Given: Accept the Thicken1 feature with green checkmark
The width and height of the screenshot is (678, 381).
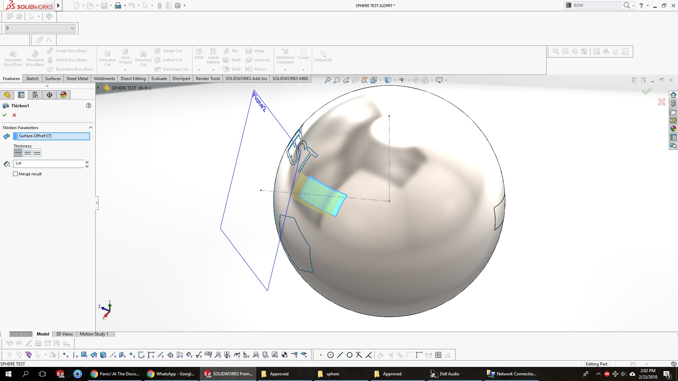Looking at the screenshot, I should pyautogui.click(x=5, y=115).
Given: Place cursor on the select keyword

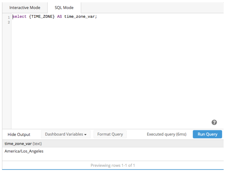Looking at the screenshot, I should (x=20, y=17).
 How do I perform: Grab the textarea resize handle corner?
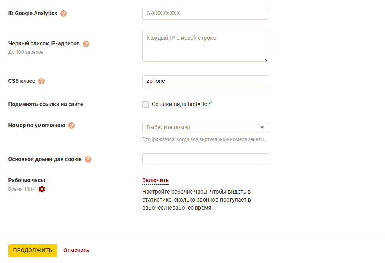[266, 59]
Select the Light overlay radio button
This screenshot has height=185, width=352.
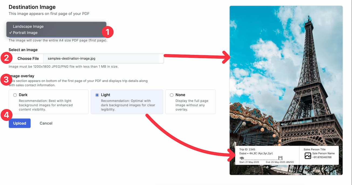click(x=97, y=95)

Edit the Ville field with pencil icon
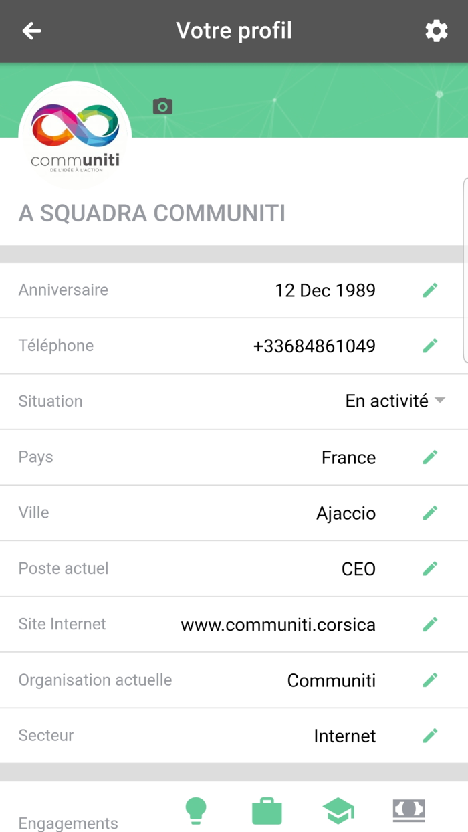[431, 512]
==
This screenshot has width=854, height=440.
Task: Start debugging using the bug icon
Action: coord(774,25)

- **The task**
Find each line in the records above that contains the string "This" and copy it out. Case counts.

- **Reply to the exercise**
This screenshot has height=185, width=352.
This screenshot has width=854, height=440.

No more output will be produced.